EXERCISE DIRECTIONS:
Set out exactly, line by line, the stretch of data below that begins at the line containing "Task: Click the 自定义排序规则 slide heading" and ends at the line containing "Click the green check", with both ends kept.

[Stored items]
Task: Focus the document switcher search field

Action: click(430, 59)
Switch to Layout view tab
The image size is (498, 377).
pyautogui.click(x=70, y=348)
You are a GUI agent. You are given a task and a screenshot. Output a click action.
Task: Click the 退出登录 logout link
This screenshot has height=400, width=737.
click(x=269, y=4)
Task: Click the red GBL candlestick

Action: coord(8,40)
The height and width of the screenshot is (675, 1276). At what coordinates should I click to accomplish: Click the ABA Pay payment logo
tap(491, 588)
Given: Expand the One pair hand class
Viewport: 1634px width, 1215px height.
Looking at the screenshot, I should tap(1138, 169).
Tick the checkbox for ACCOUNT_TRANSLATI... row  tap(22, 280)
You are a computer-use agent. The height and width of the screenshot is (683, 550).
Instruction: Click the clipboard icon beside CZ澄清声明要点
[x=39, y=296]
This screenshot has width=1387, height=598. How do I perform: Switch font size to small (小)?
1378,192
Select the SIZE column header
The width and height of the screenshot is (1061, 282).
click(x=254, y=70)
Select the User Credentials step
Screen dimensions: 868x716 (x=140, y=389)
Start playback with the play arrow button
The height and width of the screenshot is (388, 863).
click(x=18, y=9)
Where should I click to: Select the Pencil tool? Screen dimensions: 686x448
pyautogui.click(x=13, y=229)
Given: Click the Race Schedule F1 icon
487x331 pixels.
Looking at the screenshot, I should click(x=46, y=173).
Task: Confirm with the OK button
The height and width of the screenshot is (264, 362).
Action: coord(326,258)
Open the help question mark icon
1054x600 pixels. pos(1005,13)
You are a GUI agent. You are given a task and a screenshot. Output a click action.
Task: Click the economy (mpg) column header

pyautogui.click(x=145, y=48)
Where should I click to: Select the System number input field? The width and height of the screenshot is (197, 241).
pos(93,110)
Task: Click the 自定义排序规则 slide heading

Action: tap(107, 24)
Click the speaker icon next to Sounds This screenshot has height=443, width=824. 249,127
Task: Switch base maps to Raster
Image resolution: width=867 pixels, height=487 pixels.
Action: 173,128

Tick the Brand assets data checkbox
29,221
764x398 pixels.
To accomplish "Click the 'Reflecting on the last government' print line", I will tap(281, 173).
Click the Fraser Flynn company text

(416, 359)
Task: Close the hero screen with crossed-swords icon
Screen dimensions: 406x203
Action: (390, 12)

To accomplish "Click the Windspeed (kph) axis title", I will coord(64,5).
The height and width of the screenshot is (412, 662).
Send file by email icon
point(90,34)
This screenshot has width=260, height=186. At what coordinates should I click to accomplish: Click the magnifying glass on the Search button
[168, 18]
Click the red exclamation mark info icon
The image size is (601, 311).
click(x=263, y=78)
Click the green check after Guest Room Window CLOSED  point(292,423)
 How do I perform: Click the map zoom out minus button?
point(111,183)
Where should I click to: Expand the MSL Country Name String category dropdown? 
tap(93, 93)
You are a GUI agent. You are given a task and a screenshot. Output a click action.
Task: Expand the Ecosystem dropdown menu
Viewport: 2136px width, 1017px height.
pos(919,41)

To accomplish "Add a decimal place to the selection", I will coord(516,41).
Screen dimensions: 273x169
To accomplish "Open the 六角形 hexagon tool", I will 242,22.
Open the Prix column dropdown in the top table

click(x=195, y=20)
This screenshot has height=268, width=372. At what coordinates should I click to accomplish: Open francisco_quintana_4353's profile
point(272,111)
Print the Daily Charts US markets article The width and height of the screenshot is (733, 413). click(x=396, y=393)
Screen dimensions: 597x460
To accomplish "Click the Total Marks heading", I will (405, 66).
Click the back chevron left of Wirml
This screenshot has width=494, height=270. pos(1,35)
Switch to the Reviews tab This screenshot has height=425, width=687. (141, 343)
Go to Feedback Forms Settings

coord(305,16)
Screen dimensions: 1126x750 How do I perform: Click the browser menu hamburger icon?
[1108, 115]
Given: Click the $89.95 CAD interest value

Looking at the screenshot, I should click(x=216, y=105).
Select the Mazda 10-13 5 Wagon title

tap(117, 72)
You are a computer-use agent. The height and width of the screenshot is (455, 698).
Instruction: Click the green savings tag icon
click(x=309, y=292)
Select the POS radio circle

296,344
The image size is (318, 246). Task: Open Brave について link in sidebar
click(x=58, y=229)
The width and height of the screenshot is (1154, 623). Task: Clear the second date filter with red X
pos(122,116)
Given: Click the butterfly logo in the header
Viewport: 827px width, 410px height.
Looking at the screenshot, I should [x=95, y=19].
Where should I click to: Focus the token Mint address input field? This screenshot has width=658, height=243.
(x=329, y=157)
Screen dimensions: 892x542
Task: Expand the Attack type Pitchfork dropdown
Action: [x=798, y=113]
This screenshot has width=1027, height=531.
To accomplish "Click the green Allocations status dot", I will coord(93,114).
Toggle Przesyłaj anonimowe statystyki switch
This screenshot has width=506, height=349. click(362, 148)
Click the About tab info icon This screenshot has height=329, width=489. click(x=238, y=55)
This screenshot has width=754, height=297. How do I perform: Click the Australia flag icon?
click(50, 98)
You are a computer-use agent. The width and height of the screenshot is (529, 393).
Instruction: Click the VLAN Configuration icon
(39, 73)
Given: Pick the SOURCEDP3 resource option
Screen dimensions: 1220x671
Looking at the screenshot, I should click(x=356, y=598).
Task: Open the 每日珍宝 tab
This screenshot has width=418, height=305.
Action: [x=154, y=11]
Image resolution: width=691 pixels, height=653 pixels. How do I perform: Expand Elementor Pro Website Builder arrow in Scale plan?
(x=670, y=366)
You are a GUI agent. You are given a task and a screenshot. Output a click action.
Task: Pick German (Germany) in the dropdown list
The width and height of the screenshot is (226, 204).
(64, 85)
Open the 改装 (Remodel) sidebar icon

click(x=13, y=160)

COMPLETED TASK:
Task: Click the 自定义排序规则 slide heading

Action: tap(107, 24)
Click the speaker icon next to Sounds This screenshot has height=443, width=824. 249,127
Task: Switch base maps to Raster
Image resolution: width=867 pixels, height=487 pixels.
Action: 173,128

Tick the Brand assets data checkbox
29,221
764x398 pixels.
To accomplish "Click the 'Reflecting on the last government' print line", I will tap(281, 173).
Click the Fraser Flynn company text

(416, 359)
Task: Close the hero screen with crossed-swords icon
Screen dimensions: 406x203
Action: (390, 12)

To accomplish "Click the Windspeed (kph) axis title", I will coord(64,5).
The height and width of the screenshot is (412, 662).
Send file by email icon
point(90,34)
This screenshot has width=260, height=186. At what coordinates should I click to accomplish: Click the magnifying glass on the Search button
[168, 18]
Click the red exclamation mark info icon
The image size is (601, 311).
click(x=263, y=78)
Click the green check after Guest Room Window CLOSED  point(292,423)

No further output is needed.